• Your task: Give back every record precisely.
*** Material shown Section Begins ***
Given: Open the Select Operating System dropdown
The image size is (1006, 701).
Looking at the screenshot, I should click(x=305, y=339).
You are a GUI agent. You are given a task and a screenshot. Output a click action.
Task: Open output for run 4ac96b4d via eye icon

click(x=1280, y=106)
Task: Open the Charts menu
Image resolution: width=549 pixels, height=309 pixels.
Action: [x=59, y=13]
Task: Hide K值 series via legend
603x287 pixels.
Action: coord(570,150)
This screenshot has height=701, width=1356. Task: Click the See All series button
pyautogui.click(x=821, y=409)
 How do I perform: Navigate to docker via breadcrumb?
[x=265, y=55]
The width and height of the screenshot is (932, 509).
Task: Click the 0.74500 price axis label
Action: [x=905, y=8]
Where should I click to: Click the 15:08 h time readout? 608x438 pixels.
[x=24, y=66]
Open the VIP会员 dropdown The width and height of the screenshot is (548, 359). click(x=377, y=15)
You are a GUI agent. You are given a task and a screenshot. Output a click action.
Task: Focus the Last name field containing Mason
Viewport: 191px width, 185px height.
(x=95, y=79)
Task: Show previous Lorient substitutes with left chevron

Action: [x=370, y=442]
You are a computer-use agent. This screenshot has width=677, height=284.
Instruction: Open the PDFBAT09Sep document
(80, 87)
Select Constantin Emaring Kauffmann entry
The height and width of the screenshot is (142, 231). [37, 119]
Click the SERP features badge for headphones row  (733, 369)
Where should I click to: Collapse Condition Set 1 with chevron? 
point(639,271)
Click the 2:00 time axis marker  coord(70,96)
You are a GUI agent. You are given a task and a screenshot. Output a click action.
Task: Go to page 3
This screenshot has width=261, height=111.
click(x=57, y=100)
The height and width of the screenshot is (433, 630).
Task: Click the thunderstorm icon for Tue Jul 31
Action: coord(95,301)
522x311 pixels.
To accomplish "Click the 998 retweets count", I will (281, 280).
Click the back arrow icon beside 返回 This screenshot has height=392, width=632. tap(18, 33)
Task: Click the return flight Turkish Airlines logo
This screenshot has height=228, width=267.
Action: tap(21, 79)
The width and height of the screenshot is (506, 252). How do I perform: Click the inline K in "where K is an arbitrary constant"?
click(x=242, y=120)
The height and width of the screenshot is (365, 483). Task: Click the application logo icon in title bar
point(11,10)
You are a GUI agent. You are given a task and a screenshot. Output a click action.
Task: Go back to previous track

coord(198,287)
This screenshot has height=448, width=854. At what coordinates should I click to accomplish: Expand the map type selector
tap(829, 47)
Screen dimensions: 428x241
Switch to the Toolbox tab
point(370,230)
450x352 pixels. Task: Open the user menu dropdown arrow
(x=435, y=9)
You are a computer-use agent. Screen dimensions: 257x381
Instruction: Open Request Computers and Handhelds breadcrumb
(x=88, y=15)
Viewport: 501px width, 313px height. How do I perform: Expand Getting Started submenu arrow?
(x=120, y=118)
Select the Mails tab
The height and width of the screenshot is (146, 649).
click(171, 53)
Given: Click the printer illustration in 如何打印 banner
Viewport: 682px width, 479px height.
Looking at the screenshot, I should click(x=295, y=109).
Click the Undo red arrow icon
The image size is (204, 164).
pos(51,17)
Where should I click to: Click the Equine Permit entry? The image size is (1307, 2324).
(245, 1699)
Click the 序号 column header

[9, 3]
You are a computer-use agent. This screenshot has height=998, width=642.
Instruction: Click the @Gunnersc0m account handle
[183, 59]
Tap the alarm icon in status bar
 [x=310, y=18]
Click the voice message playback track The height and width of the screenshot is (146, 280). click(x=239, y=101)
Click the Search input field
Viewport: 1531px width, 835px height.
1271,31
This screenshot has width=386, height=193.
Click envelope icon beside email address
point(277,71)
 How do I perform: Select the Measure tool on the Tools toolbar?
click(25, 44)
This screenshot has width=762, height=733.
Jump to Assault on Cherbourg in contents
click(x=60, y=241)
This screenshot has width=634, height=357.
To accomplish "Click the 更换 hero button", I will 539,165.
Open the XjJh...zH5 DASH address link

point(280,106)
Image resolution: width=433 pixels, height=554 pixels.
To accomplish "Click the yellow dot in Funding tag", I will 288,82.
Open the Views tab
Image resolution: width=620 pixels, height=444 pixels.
*** Material shown Section Ends ***
• Solution for this exercise:
Given: Open the Select Operating System dropdown
The image size is (1006, 701).
Looking at the screenshot, I should click(x=305, y=339).
You are a GUI agent. You are given a task and a screenshot. Output a click action.
Task: Open output for run 4ac96b4d via eye icon

click(x=1280, y=106)
Task: Open the Charts menu
Image resolution: width=549 pixels, height=309 pixels.
Action: [x=59, y=13]
Task: Hide K值 series via legend
603x287 pixels.
Action: coord(570,150)
This screenshot has height=701, width=1356. Task: Click the See All series button
pyautogui.click(x=821, y=409)
 How do I perform: Navigate to docker via breadcrumb?
[x=265, y=55]
The width and height of the screenshot is (932, 509).
Task: Click the 0.74500 price axis label
Action: [x=905, y=8]
Where should I click to: Click the 15:08 h time readout? 608x438 pixels.
[x=24, y=66]
Open the VIP会员 dropdown The width and height of the screenshot is (548, 359). click(x=377, y=15)
You are a GUI agent. You are given a task and a screenshot. Output a click action.
Task: Focus the Last name field containing Mason
Viewport: 191px width, 185px height.
(x=95, y=79)
Task: Show previous Lorient substitutes with left chevron

Action: [x=370, y=442]
You are a computer-use agent. This screenshot has width=677, height=284.
Instruction: Open the PDFBAT09Sep document
(80, 87)
Select Constantin Emaring Kauffmann entry
The height and width of the screenshot is (142, 231). [37, 119]
Click the SERP features badge for headphones row  (733, 369)
Where should I click to: Collapse Condition Set 1 with chevron? 
point(639,271)
Click the 2:00 time axis marker  coord(70,96)
You are a GUI agent. You are given a task and a screenshot. Output a click action.
Task: Go to page 3
This screenshot has width=261, height=111.
click(x=57, y=100)
The height and width of the screenshot is (433, 630).
Task: Click the thunderstorm icon for Tue Jul 31
Action: coord(95,301)
522x311 pixels.
To accomplish "Click the 998 retweets count", I will (281, 280).
Click the back arrow icon beside 返回 This screenshot has height=392, width=632. tap(18, 33)
Task: Click the return flight Turkish Airlines logo
This screenshot has height=228, width=267.
Action: tap(21, 79)
The width and height of the screenshot is (506, 252). How do I perform: Click the inline K in "where K is an arbitrary constant"?
click(x=242, y=120)
The height and width of the screenshot is (365, 483). Task: Click the application logo icon in title bar
point(11,10)
You are a GUI agent. You are given a task and a screenshot. Output a click action.
Task: Go back to previous track

coord(198,287)
This screenshot has height=448, width=854. At what coordinates should I click to accomplish: Expand the map type selector
tap(829, 47)
Screen dimensions: 428x241
Switch to the Toolbox tab
point(370,230)
450x352 pixels. Task: Open the user menu dropdown arrow
(x=435, y=9)
You are a computer-use agent. Screen dimensions: 257x381
Instruction: Open Request Computers and Handhelds breadcrumb
(x=88, y=15)
Viewport: 501px width, 313px height. How do I perform: Expand Getting Started submenu arrow?
(x=120, y=118)
Select the Mails tab
The height and width of the screenshot is (146, 649).
click(171, 53)
Given: Click the printer illustration in 如何打印 banner
Viewport: 682px width, 479px height.
Looking at the screenshot, I should click(x=295, y=109).
Click the Undo red arrow icon
The image size is (204, 164).
pos(51,17)
Where should I click to: Click the Equine Permit entry? The image size is (1307, 2324).
(245, 1699)
Click the 序号 column header

[9, 3]
You are a computer-use agent. This screenshot has height=998, width=642.
Instruction: Click the @Gunnersc0m account handle
[183, 59]
Tap the alarm icon in status bar
 [x=310, y=18]
Click the voice message playback track The height and width of the screenshot is (146, 280). click(x=239, y=101)
Click the Search input field
Viewport: 1531px width, 835px height.
1271,31
This screenshot has width=386, height=193.
Click envelope icon beside email address
point(277,71)
 How do I perform: Select the Measure tool on the Tools toolbar?
click(25, 44)
This screenshot has width=762, height=733.
Jump to Assault on Cherbourg in contents
click(x=60, y=241)
This screenshot has width=634, height=357.
To accomplish "Click the 更换 hero button", I will 539,165.
Open the XjJh...zH5 DASH address link

point(280,106)
Image resolution: width=433 pixels, height=554 pixels.
To accomplish "Click the yellow dot in Funding tag", I will 288,82.
Open the Views tab
Image resolution: width=620 pixels, height=444 pixels.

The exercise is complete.